## Exercise prompt
Take the line that contains "This screenshot has width=367, height=284." and each one after it through the last line below, and retype them exactly. Leave out the pictures.
*** Begin section ***
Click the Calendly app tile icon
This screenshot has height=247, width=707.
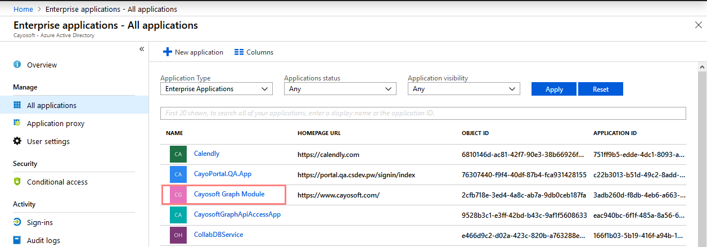click(178, 154)
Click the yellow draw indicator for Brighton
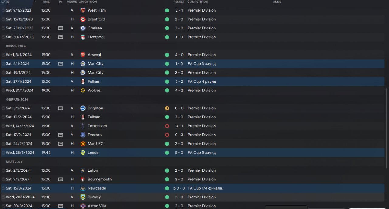Image resolution: width=389 pixels, height=209 pixels. [167, 108]
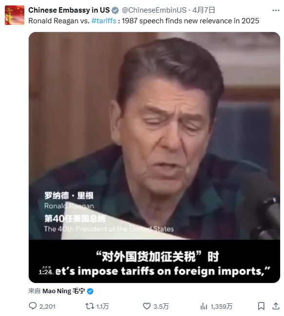Open Mao Ning 毛宁 source profile

click(63, 291)
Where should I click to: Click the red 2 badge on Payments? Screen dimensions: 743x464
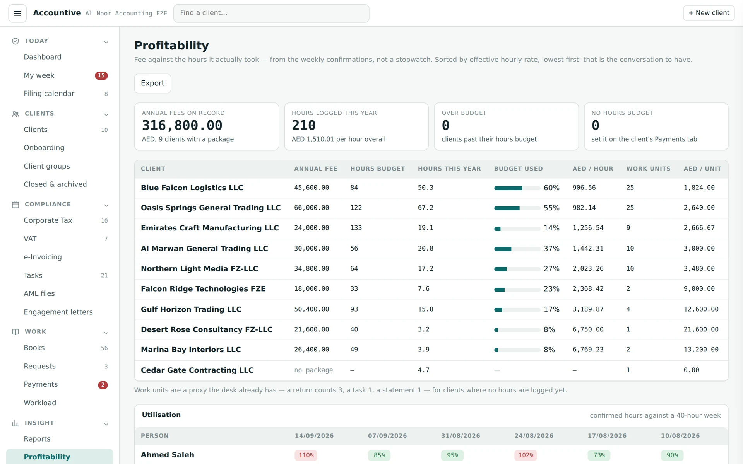(103, 385)
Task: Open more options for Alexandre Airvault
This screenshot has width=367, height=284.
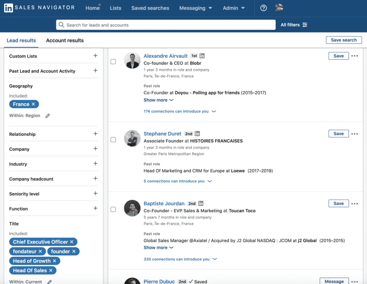Action: click(354, 56)
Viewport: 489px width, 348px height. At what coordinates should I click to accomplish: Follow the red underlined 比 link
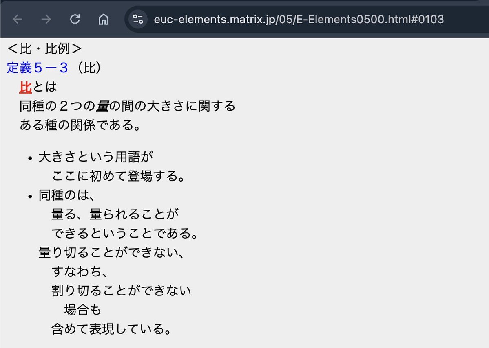pyautogui.click(x=25, y=87)
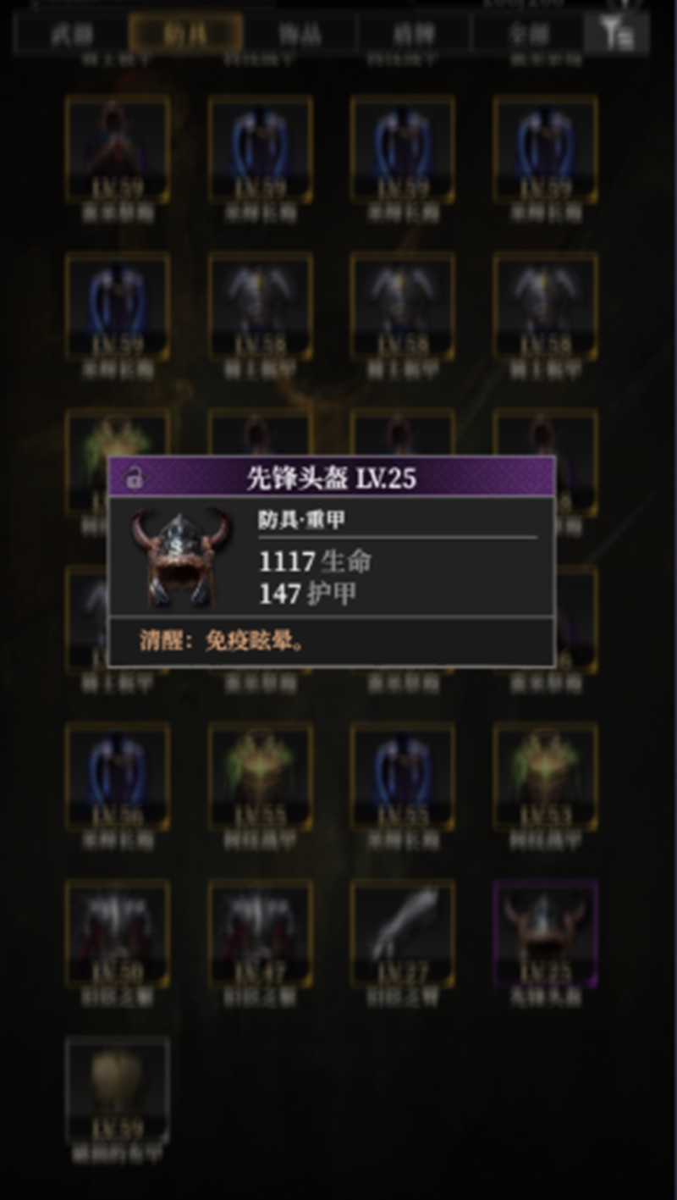
Task: Pick the LV.56 blue robe item
Action: coord(118,776)
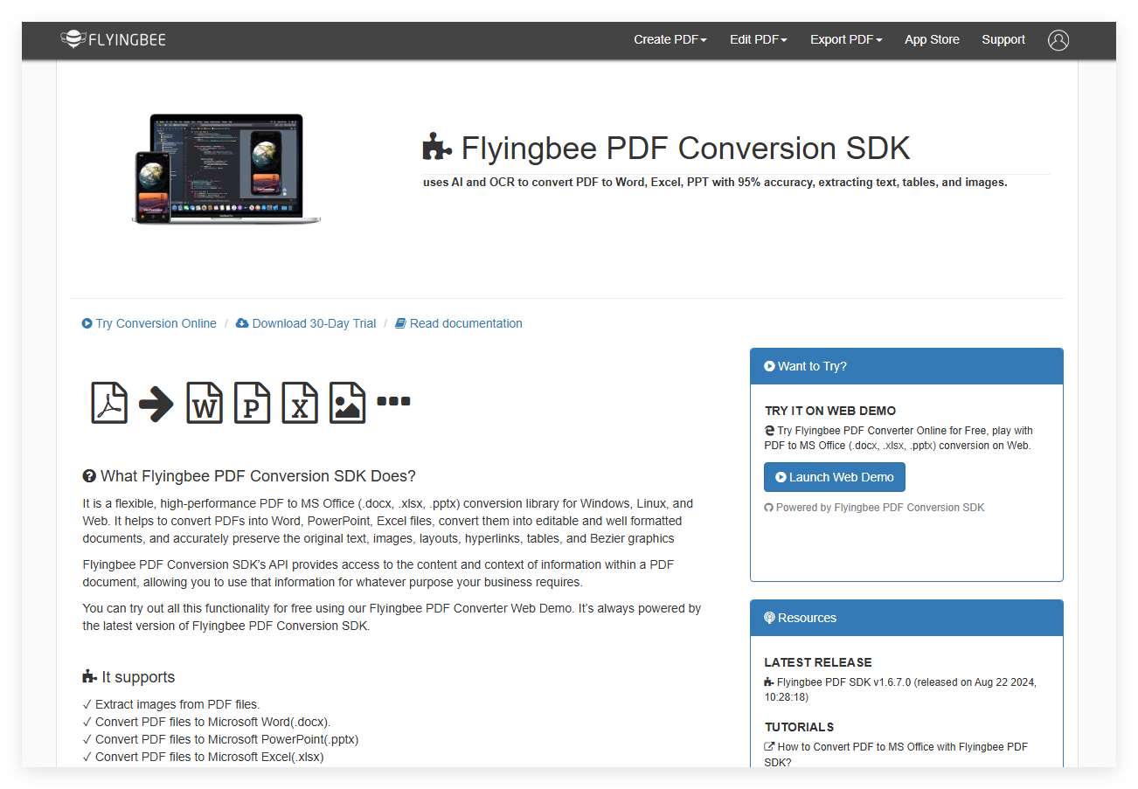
*** End section ***
## Solution below
This screenshot has width=367, height=284.
Action: click(354, 56)
Viewport: 489px width, 348px height. At what coordinates should I click to accomplish: Follow the red underlined 比 link
pyautogui.click(x=25, y=87)
Task: Pick the LV.56 blue robe item
Action: coord(118,776)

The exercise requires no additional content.